She had an idea for how to solve her debt problem, and it involved the clothing she’d invested in at such great cost. As a widow, Mary could no longer wear her extravagant ball gowns or other clothing…so why not sell them?
Mary and the dressmaker Keckley headed to the city under assumed names with trunks filled with clothing and jewelry. But the trip was a disaster from the start. Keckley, who was black, could not dine or lodge with Mary in the segregated hotel where they stayed, and Mary’s identity was soon pieced together by jewelers and others who recognized the name on her trunks and markings on her jewelry and clothing.
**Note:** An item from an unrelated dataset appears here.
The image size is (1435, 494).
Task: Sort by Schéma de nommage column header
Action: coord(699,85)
In short order, she was taken advantage of by W.H. Brady, a merchant who convinced Mary that wealthy New Yorkers would donate money to her cause if she consented to sell her clothing at public auction. He convinced her to hand over private letters—some of which suggested wealthy New Yorkers had engaged in government impropriety—to “validate” her clothing. It was a ploy. The letters seem to have been fabricated to create publicity for the sale, and when news of Mrs. Lincoln’s fire sale hit the newspapers, she became the object of ridicule.
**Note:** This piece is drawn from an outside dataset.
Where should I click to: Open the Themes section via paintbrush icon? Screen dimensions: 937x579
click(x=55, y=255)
“The public spectacle of Mrs. Lincoln’s complaints in print was a terrible breach of Victorian conduct,”explains historian Catherine Clinton. “Letters by her own hand appearing in print were a criminal breach of etiquette, and the press attacks were more brutal than her bleakest days at the White House.”
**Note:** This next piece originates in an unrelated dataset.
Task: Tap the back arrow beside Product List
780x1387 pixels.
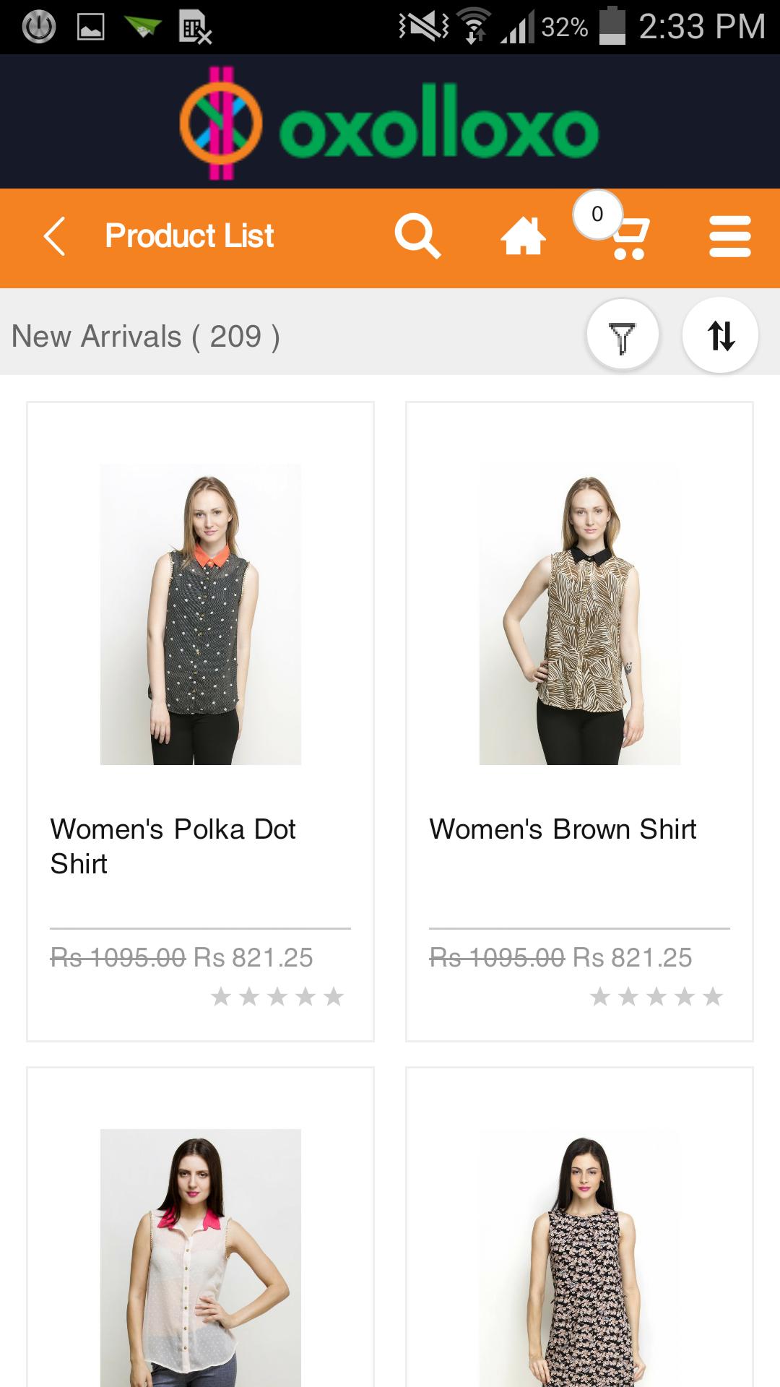Action: click(x=55, y=236)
Humiliated, Mary retreated to Chicago, poorer than she had been before heading to New York. And though Congress grudgingly gave her a $3,000-a-year pension in 1870, it wasn’t enough to allow her to pay off her debts or live in her own home. Later, it was raised to $5,000 a year, but Mary suffered from financial problems for the rest of her life.
As the years passed, Mary’s public humiliation continued. The president’s former law partner accused Mary of not being a Christian and spilled gossip about the Lincoln’s marriage to the press. When Mary disputed the claims, she was criticized for being unladylike.
The pressure became too much for the unstable former first lady. When her son, Tad, died in 1871, she began to behave more and more erratically. Her health declined and she began to suffer from paranoid delusions. Appalled by her displays, her son Robert had her committed to a mental institution in 1875.
But Mary engineered an escape of sorts a few months afterward and fought to be declared sane. Mortified that her mental state was the talk of the nation, Mary moved to Europe and lived there until 1881, when she returned to the United States and lived with her sister in Springfield, Illinois. She died of a stroke there on July 16, 1882 at the age of 63, hounded by bad press and public condemnation until her last days.